The Marion County Republicans' Independence Day parade float had three Confederate flags on it. No,
not that Marion County. This one is in
Iowa.
Pleasantville Republican Owen Golay, who owns the truck with his wife, Linda Golay, told The Des Moines Register that he counts both Union and Confederate soldiers among his ancestors. He said he hoisted the three flags above his truck to make a statement: Confederate soldiers are veterans, too.
"This was my whole point with this whole exercise: to represent a segment of American veterans that are being buried in history, three of which are buried in Marion County," he said.
It's time for Owen Golay to grown up and be a big boy with big boy pants on. Even Iowa's Republican Party chairman thinks Owen is full of shit:
But Jeff Kaufmann, chairman of the Republican Party of Iowa, doesn't buy it. "He was making a political statement, a statement that was in opposition to what the GOP and the party of Lincoln stands for," Kaufmann said in an interview. "That, to me, doesn't pass muster."

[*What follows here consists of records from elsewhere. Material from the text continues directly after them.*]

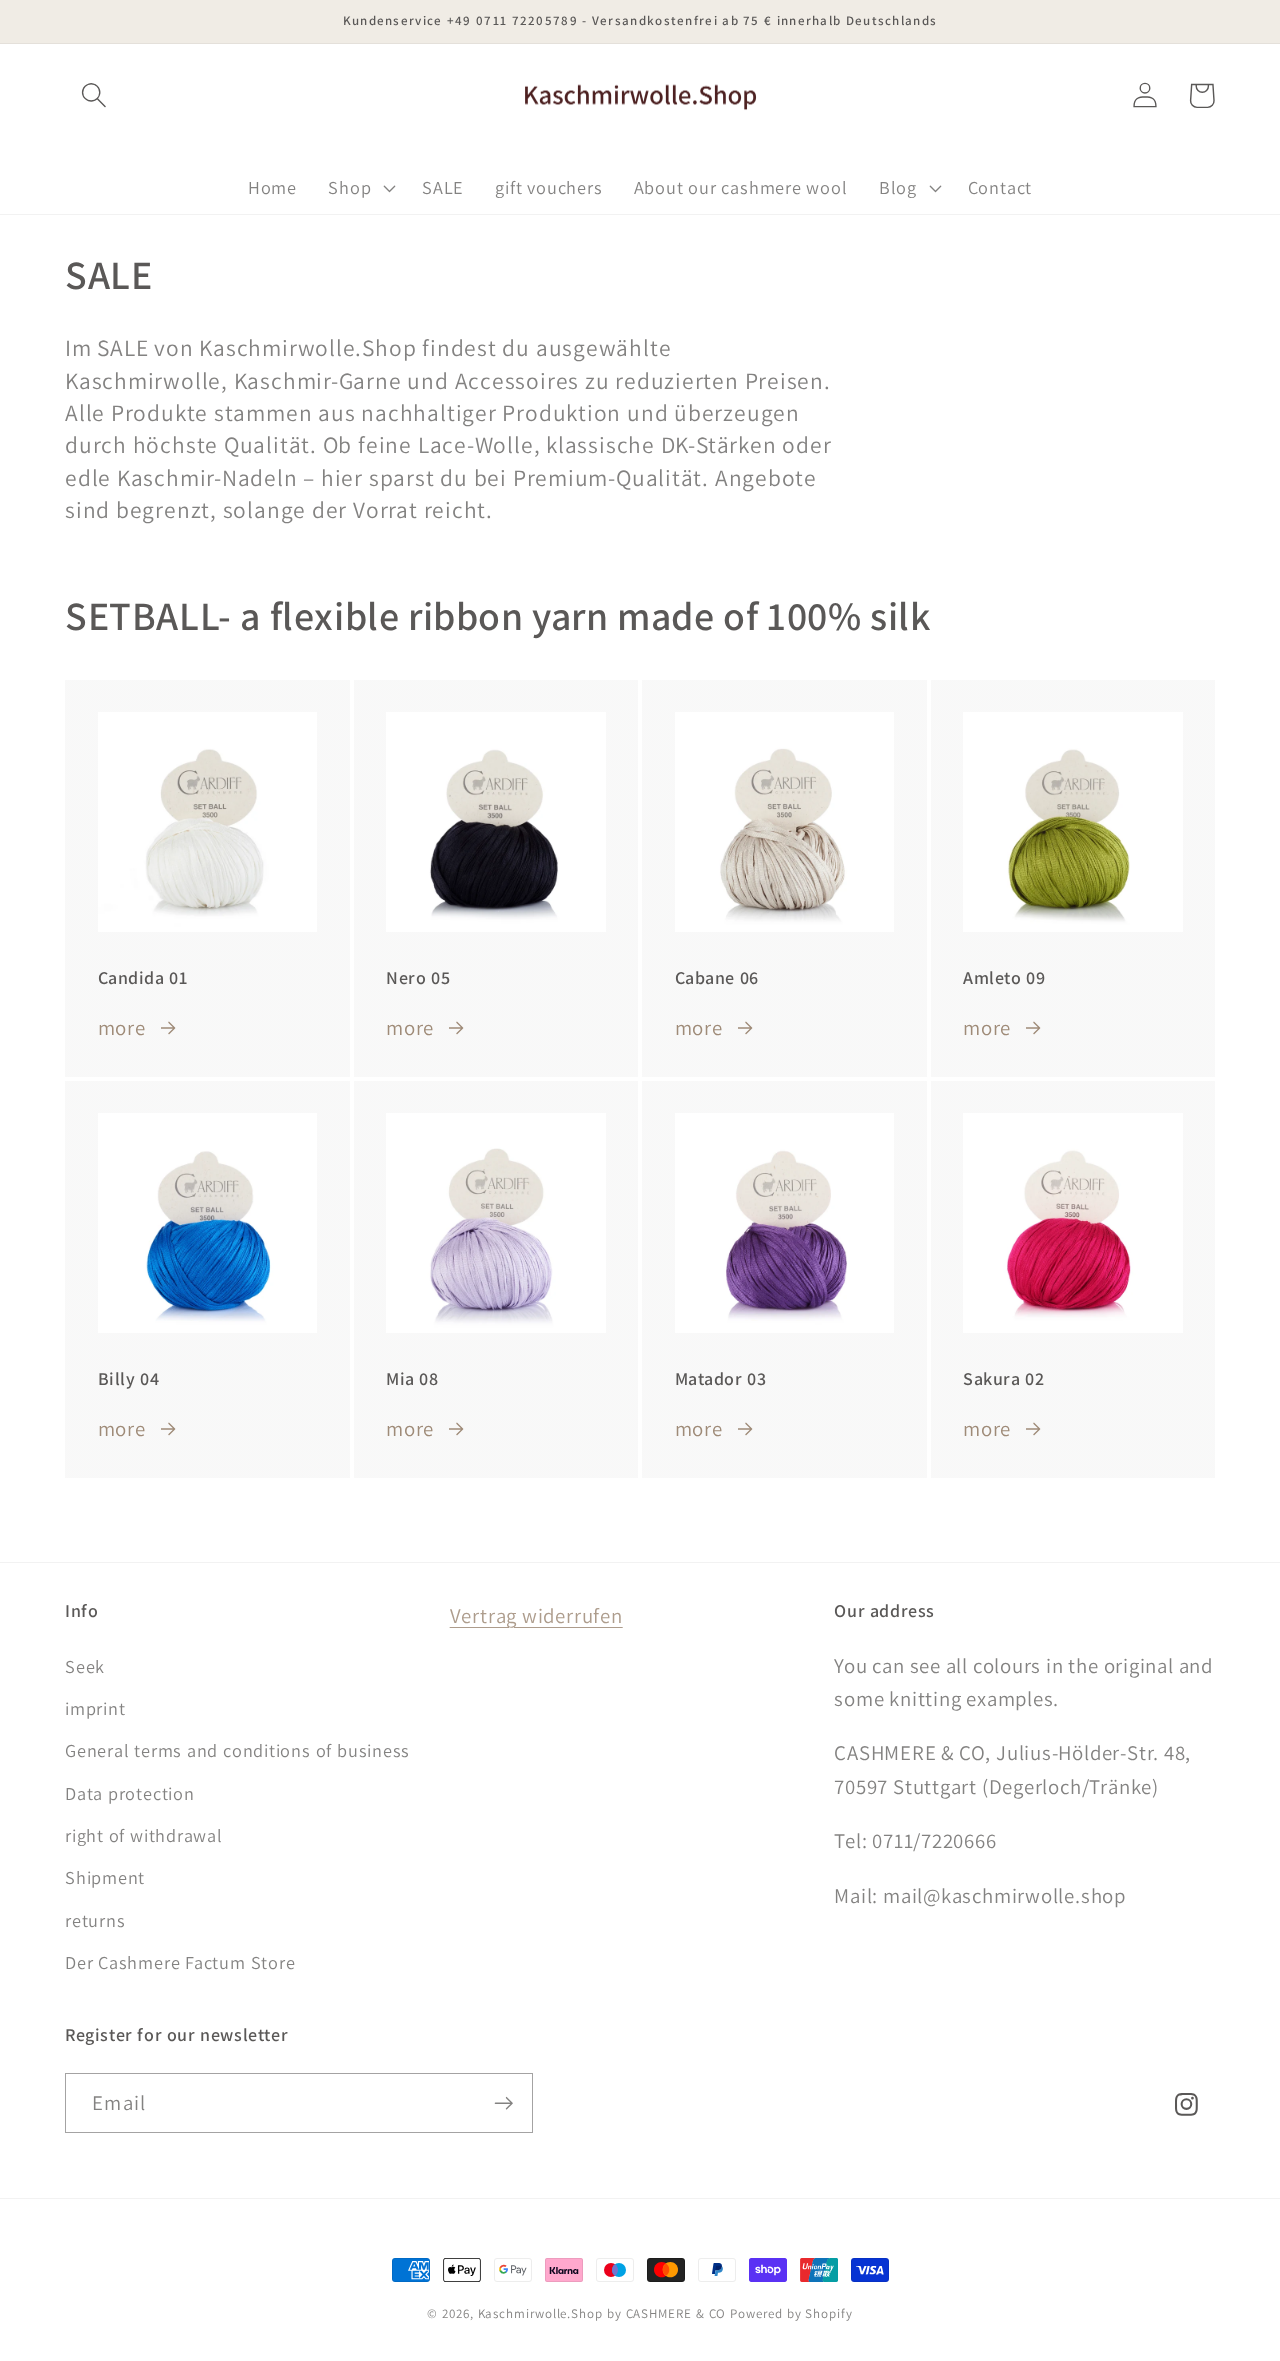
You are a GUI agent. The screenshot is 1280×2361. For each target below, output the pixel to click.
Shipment (105, 1877)
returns (95, 1920)
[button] (93, 95)
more (122, 1027)
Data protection (130, 1793)
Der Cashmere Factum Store (180, 1962)
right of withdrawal (144, 1835)
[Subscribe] (503, 2103)
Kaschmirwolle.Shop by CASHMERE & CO (602, 2313)
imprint (95, 1708)
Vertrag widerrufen (536, 1615)
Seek (85, 1666)
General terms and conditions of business (237, 1750)
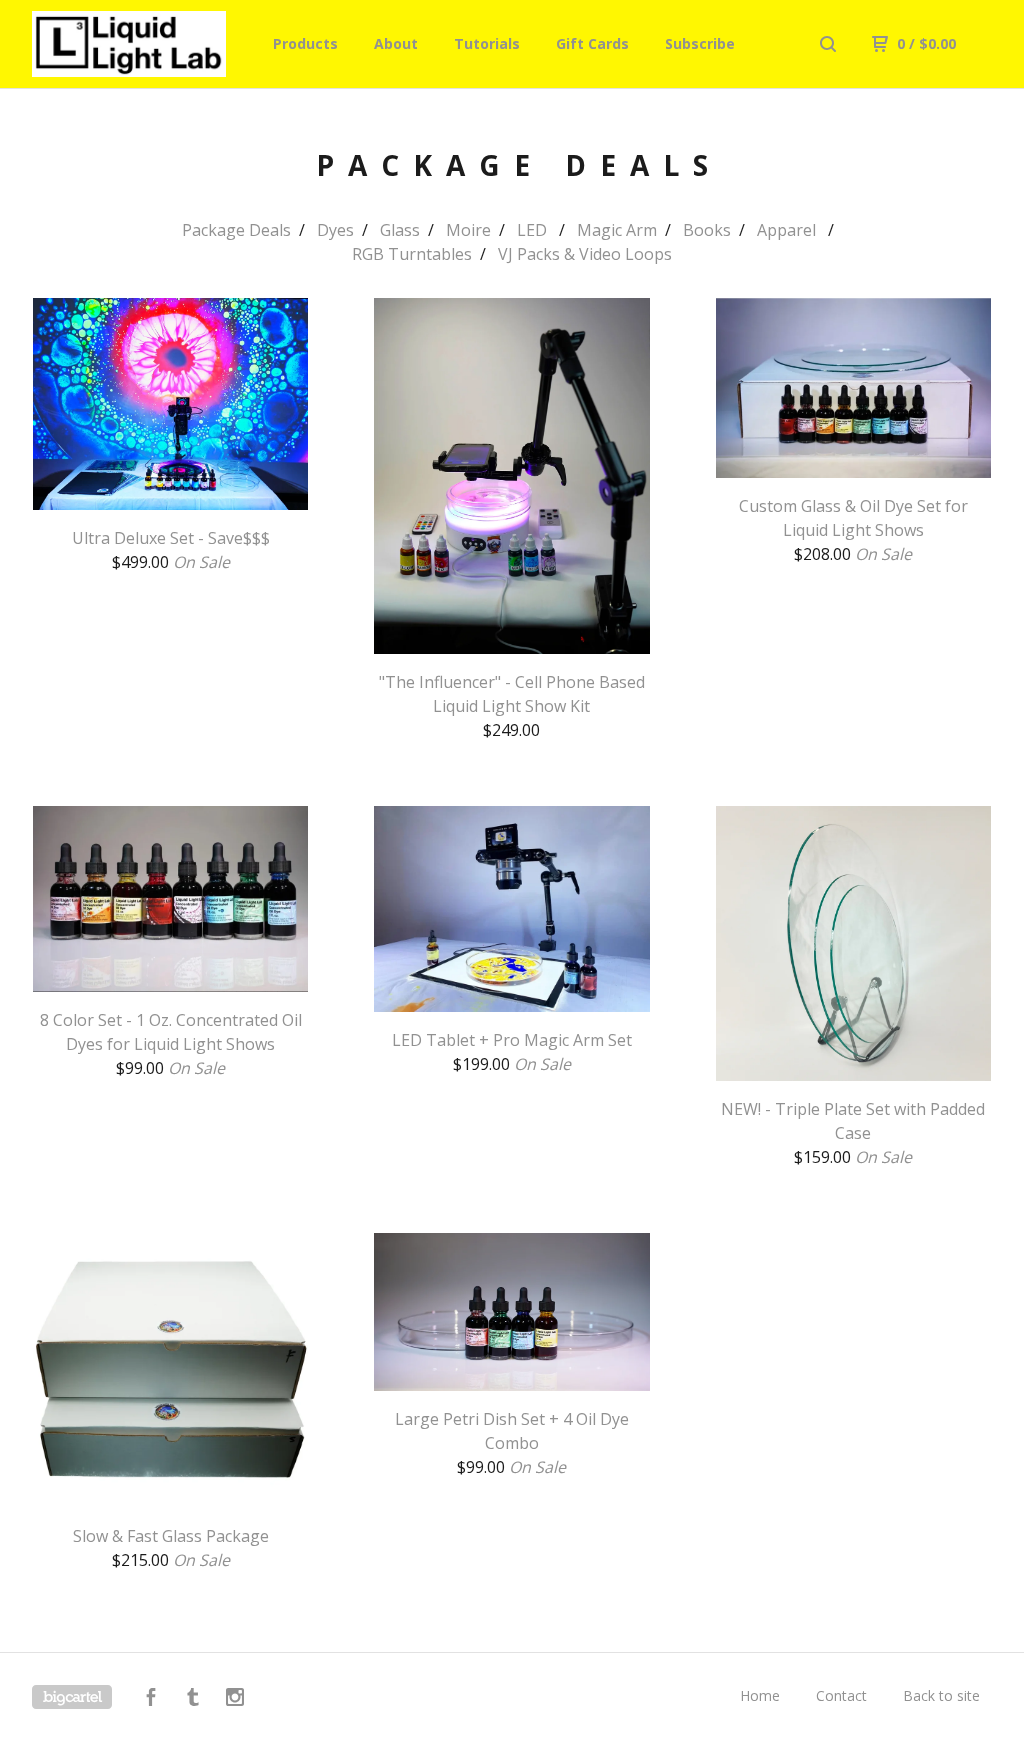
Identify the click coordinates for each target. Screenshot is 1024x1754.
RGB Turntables (412, 254)
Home (760, 1695)
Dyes (335, 230)
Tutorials (487, 43)
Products (305, 43)
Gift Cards (592, 43)
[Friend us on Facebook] (151, 1699)
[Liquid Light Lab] (136, 44)
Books (707, 230)
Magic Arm (617, 230)
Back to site (941, 1695)
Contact (841, 1695)
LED (534, 230)
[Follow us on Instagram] (235, 1699)
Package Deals (236, 230)
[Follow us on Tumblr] (193, 1699)
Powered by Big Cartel (72, 1697)
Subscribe (700, 43)
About (396, 43)
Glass (400, 230)
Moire (468, 230)
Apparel (788, 230)
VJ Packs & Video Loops (585, 254)
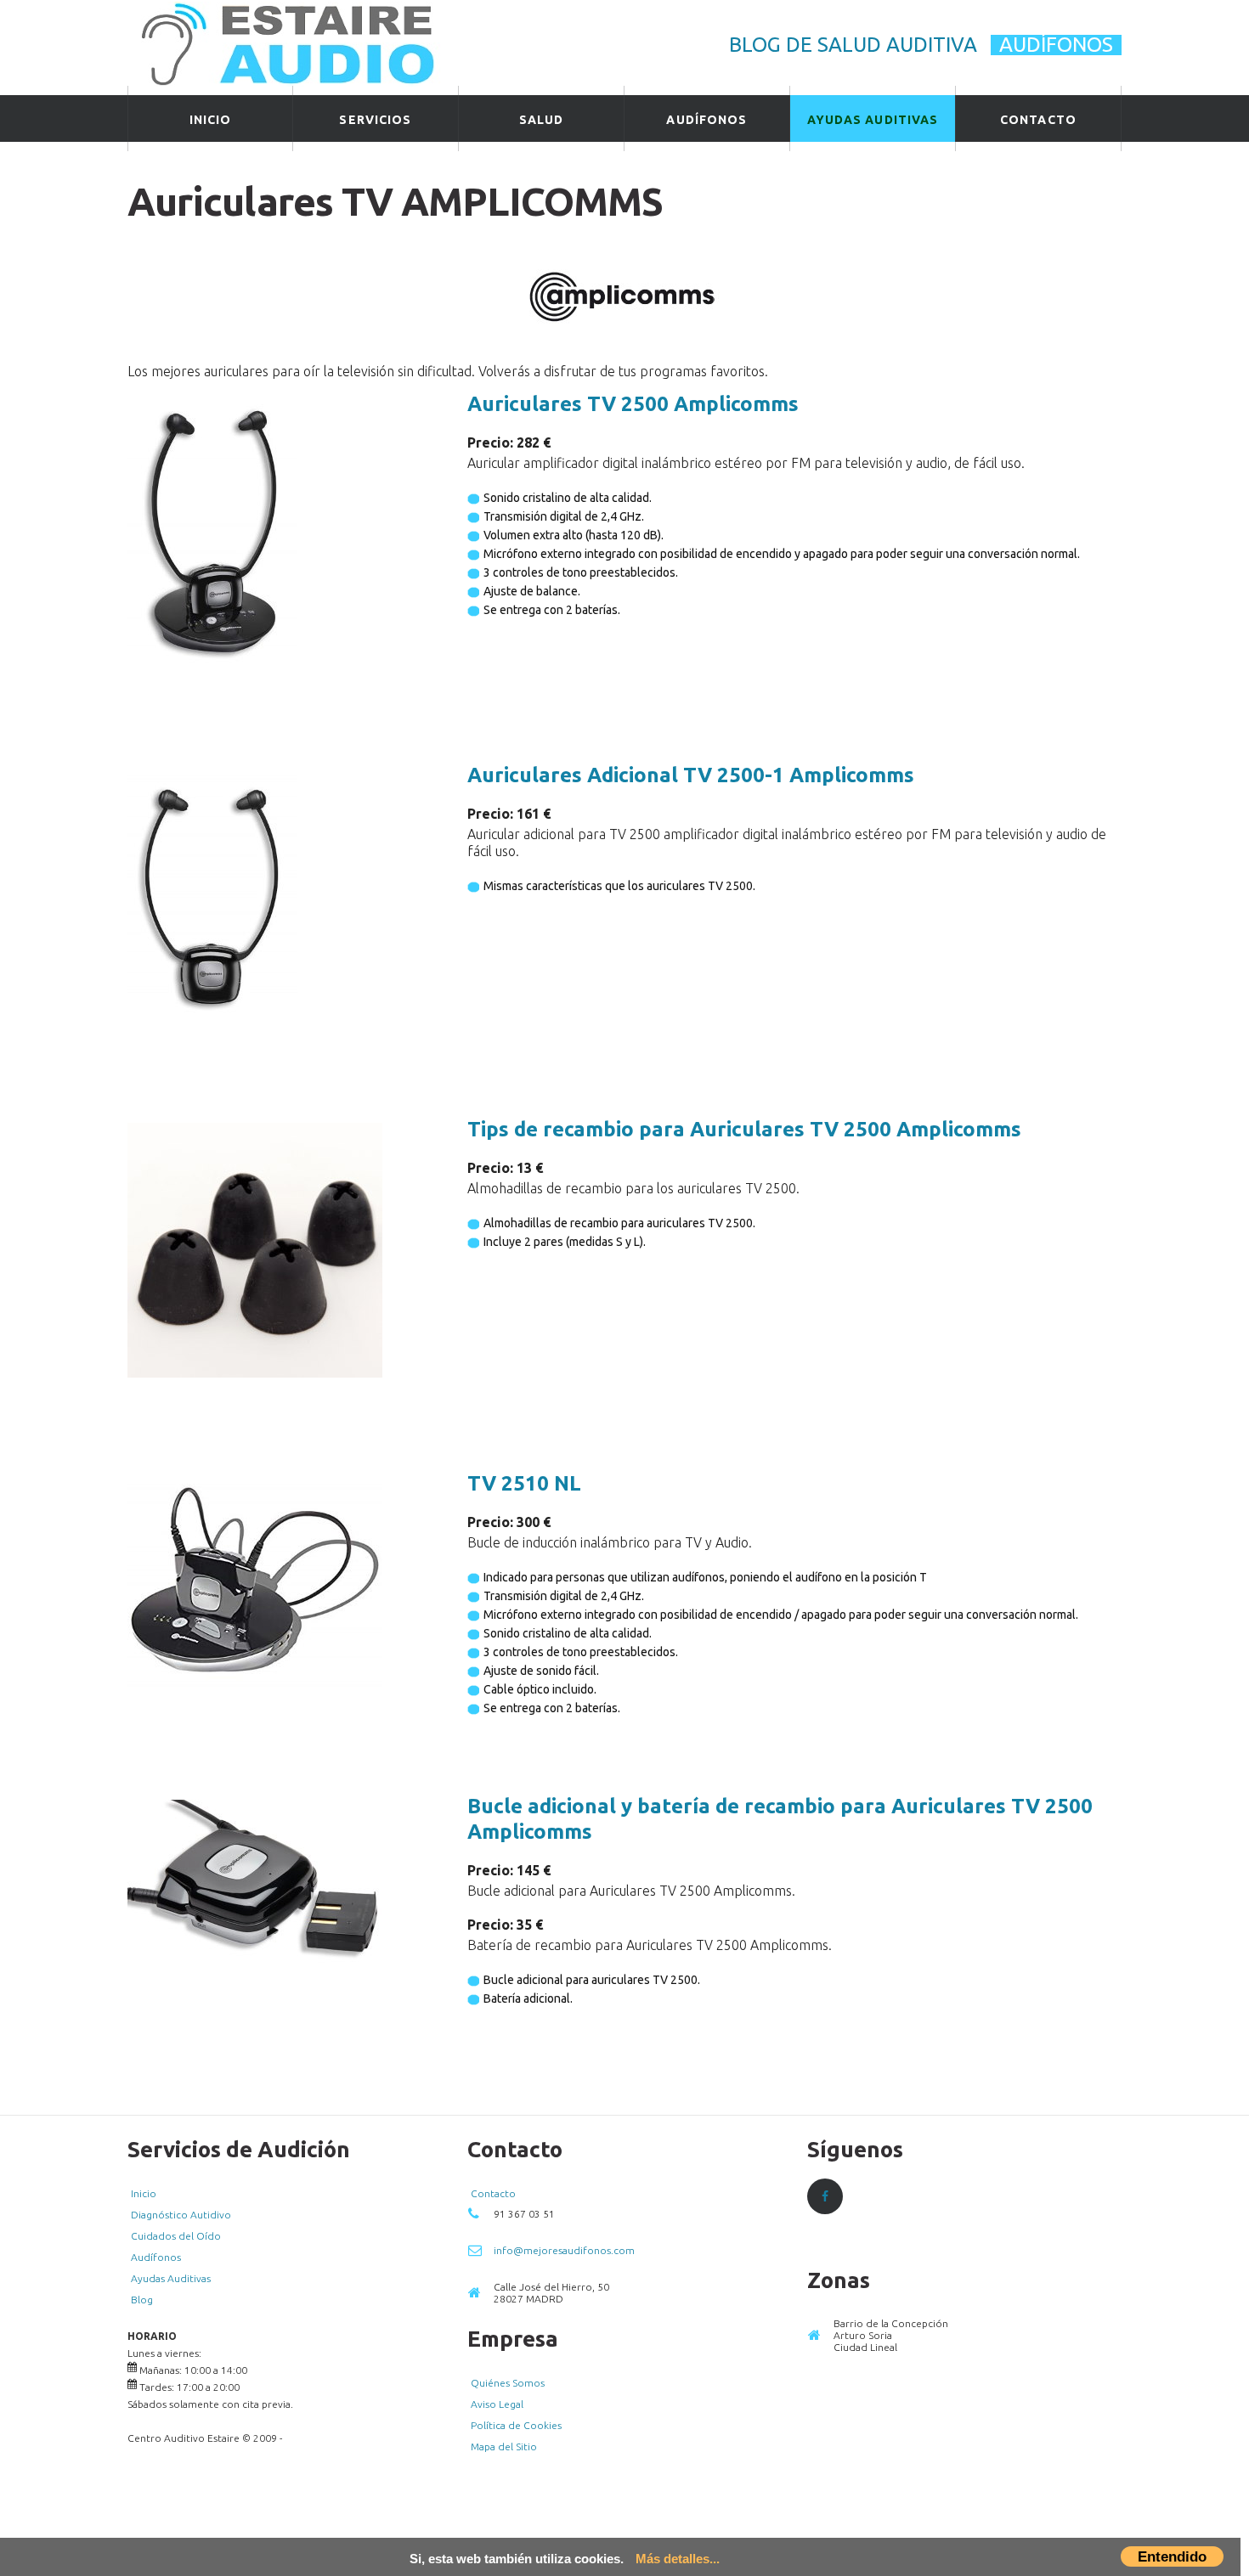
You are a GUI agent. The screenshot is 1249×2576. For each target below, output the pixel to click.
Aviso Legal (497, 2404)
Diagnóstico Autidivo (181, 2214)
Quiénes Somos (508, 2382)
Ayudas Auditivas (873, 120)
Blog (142, 2299)
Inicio (210, 120)
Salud (541, 120)
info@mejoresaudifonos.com (564, 2250)
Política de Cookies (516, 2425)
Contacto (1038, 120)
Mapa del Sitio (504, 2446)
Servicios (375, 120)
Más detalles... (678, 2558)
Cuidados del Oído (176, 2235)
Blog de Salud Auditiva (853, 45)
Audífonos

Owen and his lovely wife Linda have since resigned over the fiasco. However, the Marion County Republican co-chairs have really
showed their colors here:
Marion County Republican Co-chairwoman T. Waldmann-Williams said the couple who own the truck, Owen Golay and Linda Golay of Pleasantville, who are members of the Sons of Confederate Veterans organization, have resigned from the party’s central committee.
Waldmann-Williams said she spoke with Owen Golay about the flags because she disagreed with their display on the parade float. But she decided it was within his free speech rights to make a statement, “which is why I did not ask him to take them down.”
Free speech. Yeah. That was your Republican Party's float. Not an "affiliated float." What say you other co-chairfellow, Ed Bull?
Bull said that, “I’m the first person to say everyone is entitled to freedom of speech, but I do think we need to do recognize that flag on one hand demonstrates pride of the individual who believes in it but is a hurtful message to thousands of individuals who equate that with slavery.”
Let's say
hundreds of millions instead of
thousands and you might begin to understand what the hullabaloo is all about. It's the FOURTH OF JULY, not the I'm A Racist Crybaby Day—that day will be reserved for November 9, 2016 (wink).